### TASK SET
1 – What alternative ways of reinvesting her factory sale proceeds is Violet considering in the rollover relief passage? List each with its price.
2 – Answer each question using the rollover relief passage:
(a) What predictable life makes an asset a depreciating asset?
(b) On what date did Violet sell her factory?
(c) What will the base cost of the warehouse be?

### GIVEN PASSAGE
Rollover relief allows a chargeable gain to be deferred (rolled over) where the disposal proceeds of the old asset are reinvested in a new asset. The deferral is achieved by deducting the chargeable gain from the cost of the new asset.
To qualify for rollover relief both the old asset and the new asset must be qualifying assets. The most relevant types of qualifying asset as far as Paper F6 (UK) is concerned are:
- Land and buildings
- Fixed plant and machinery
It is not necessary for the old asset and the new asset to be in the same category.
What are the conditions that must be met in order that rollover relief can be claimed?
- The reinvestment must take place between one year before and three years after the date of disposal.
- The old and new assets must both be qualifying assets and be used for business purposes.
- The new asset must be brought into business use at the time that it is acquired.
Where the disposal proceeds of the old asset are not fully reinvested in the new asset, the amount not reinvested reduces the amount of chargeable gain that can be rolled over. Therefore if the amount not reinvested is greater than the chargeable gain no rollover relief is available.
Where the new asset is a depreciating asset, then the gain does not reduce the cost of the new asset but is instead held over. A depreciating asset is an asset with a predictable life of less than 60 years. The only types of depreciating asset that you need to be aware of are fixed plant and machinery and short leaseholds.
Violet sold a factory on 15 August 2012 for £320,000, and this resulted in a chargeable gain of £85,000. She is considering the following alternative ways of reinvesting the proceeds from the sale of her factory:
- A freehold warehouse can be purchased for £340,000.
- A freehold office building can be purchased for £275,000.
- A leasehold factory on a 40-year lease can be acquired for a premium of £350,000.
- A freehold factory can be purchased for £230,000.
The reinvestment will take place during November 2012.
- The sale proceeds are fully reinvested, and so the whole of the chargeable gain can be rolled over.
- The base cost of the warehouse will be £255,000 (340,000 – 85,000).
Freehold office building
- The sale proceeds are not fully reinvested, and so £45,000 (320,000 – 275,000) of the chargeable gain cannot be rolled over.
- The base cost of the office building will be £235,000 (275,000 – (85,000 – 45,000)).

### DATASET EXCERPTS
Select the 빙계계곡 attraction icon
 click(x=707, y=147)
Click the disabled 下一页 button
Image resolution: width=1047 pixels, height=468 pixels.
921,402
==
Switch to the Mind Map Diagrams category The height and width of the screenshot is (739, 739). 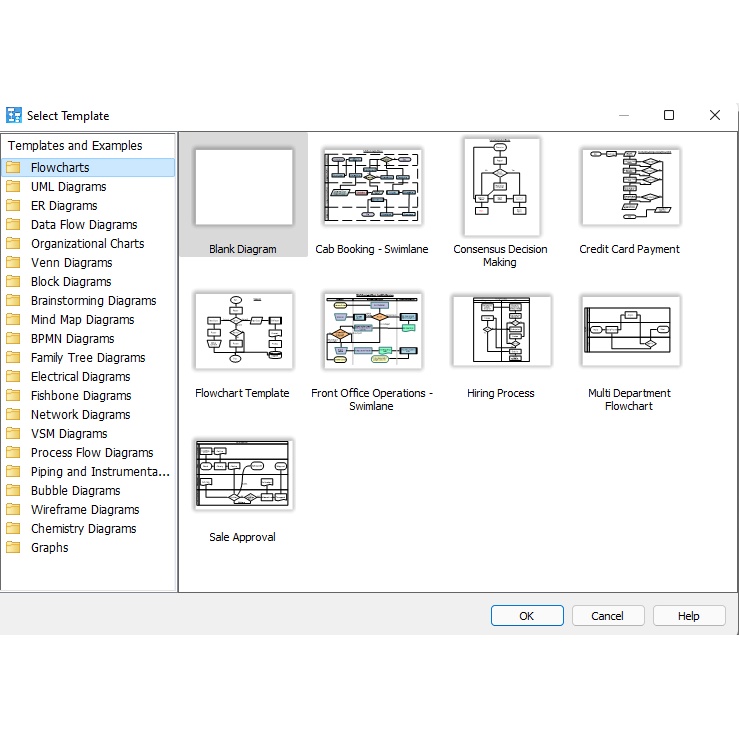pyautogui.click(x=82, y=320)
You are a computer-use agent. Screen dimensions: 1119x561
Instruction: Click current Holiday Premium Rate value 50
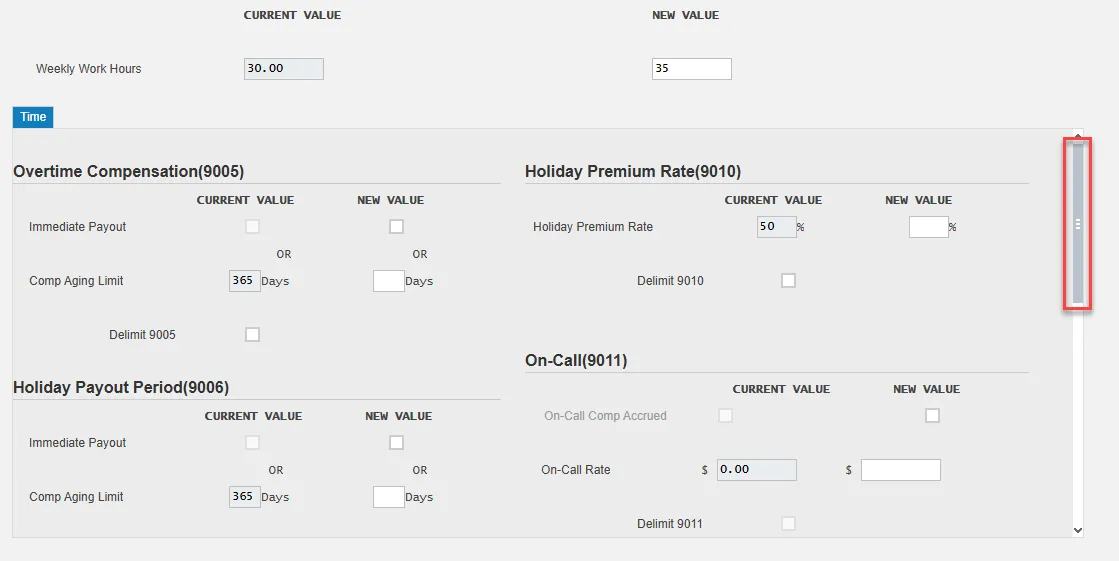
---
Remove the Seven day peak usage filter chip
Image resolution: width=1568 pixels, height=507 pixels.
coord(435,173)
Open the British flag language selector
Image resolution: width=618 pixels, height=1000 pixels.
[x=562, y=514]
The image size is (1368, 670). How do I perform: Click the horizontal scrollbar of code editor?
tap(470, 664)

### SOLUTIONS IN ORDER
1 –
- A freehold warehouse for £340,000
- A freehold office building for £275,000
- A leasehold factory on a 40-year lease for a premium of £350,000
- A freehold factory for £230,000

2 –
(a) Less than 60 years
(b) 15 August 2012
(c) £255,000